Advances in metal Additive Manufacturing (AM) have increased its potential for use in the manufacture of components for commercial aircraft. Through both increased design freedom and substantial weight savings, metal AM is considered capable of transforming the
aerospace industry. Yet, variability in the mechanical properties of the printed metals (from a single machine and across multiple machines) is not understood, and is currently a critical obstacle to applications in this industry. As OEMs look towards industrialization of this process, mechanical property variability is a primary challenge. Furthermore, the absence of statistically-based descriptions for mechanical properties (e.g. in the MMPDS Handbook), make the certification of metal AM parts far more complicated than that for wrought form components.

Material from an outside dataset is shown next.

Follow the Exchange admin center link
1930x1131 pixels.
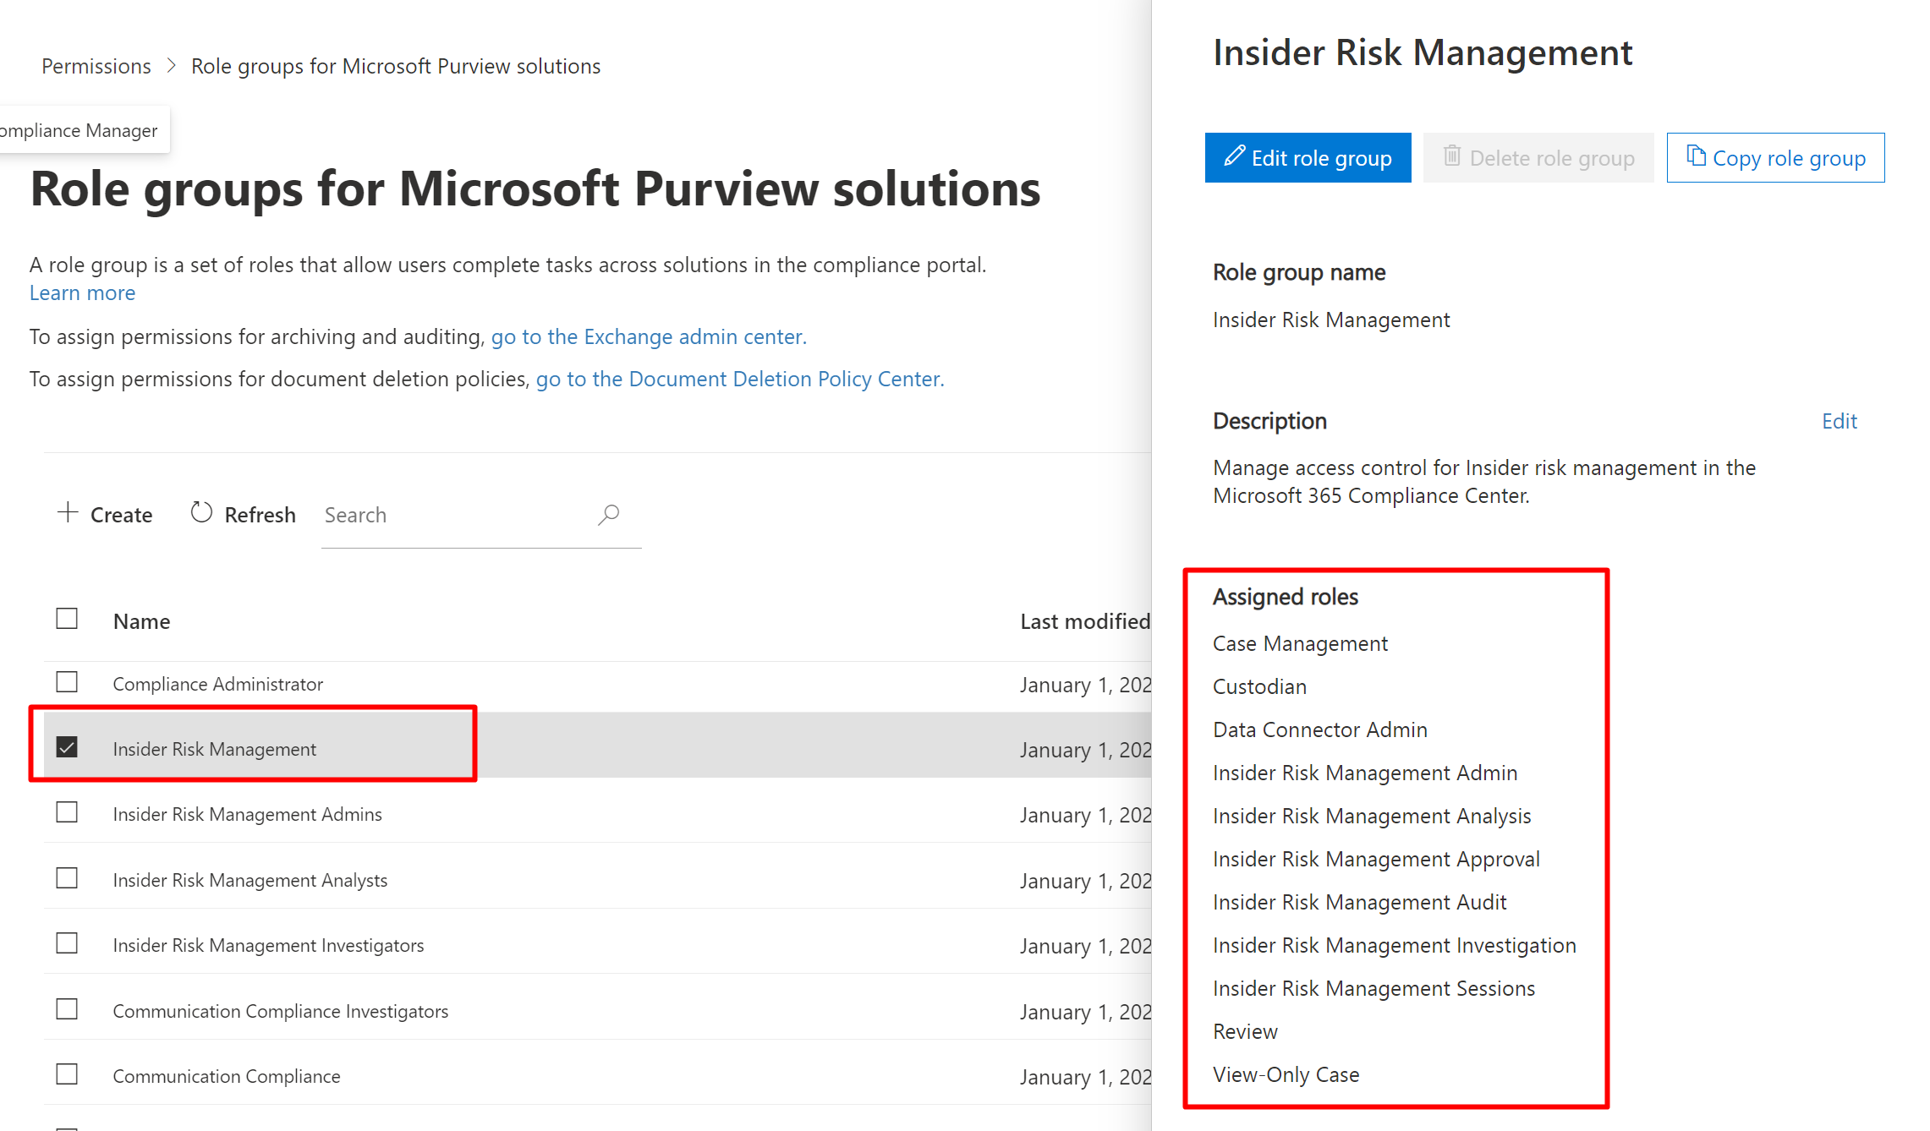pyautogui.click(x=649, y=336)
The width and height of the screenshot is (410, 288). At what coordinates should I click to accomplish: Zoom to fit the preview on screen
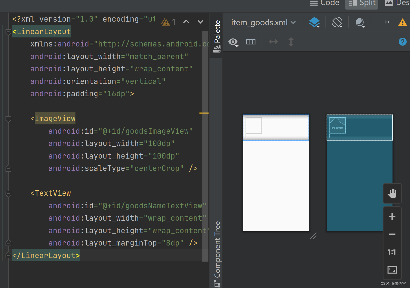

In this proposed three-year research program, a team of investigators led by the University of Washington will evaluate the variability in mechanical properties of Grade 5 Ti6Al4V produced by laser powder bed fusion (LPBF) additive manufacturing. The overall objective of this JAMS-AMTAS proposal is to develop statistical descriptions for key static and fatigue properties and characterize the degree of property variability resulting from a tightly controlled set of build conditions. The three specific objectives are:
- characterize mechanical properties of Ti6Al4V produced by LPBF AM under both static and cyclic loading conditions following a ‘round-robin’ approach that involves six partners
- develop statistical descriptions for the mechanical property distributions that reflect variability of a single machine, multiple machines, printing zones and build replications
- evaluate the chemical composition, microstructure, and porosity of the metals and distinguish the contributions of metal quality to property variability and statistical control
A key quality of this program is that all partners will be printing metal using consistent and qualified feedstock, machine and processing parameters. As such, the results will provide robust statistical descriptions for mechanical properties of the metal that reflects variability over the build envelope, within and across machines, as well with powder reuse and potential degradation over time. By virtue of its design, the proposed effort will produce data that could ultimately help contribute to the development of procedures for both building LPBF parts and pursuing certification. Results from this program will help the aerospace industry produce metal components with improved safety, and facilitate greater application of this technology in producing parts for stress critical applications.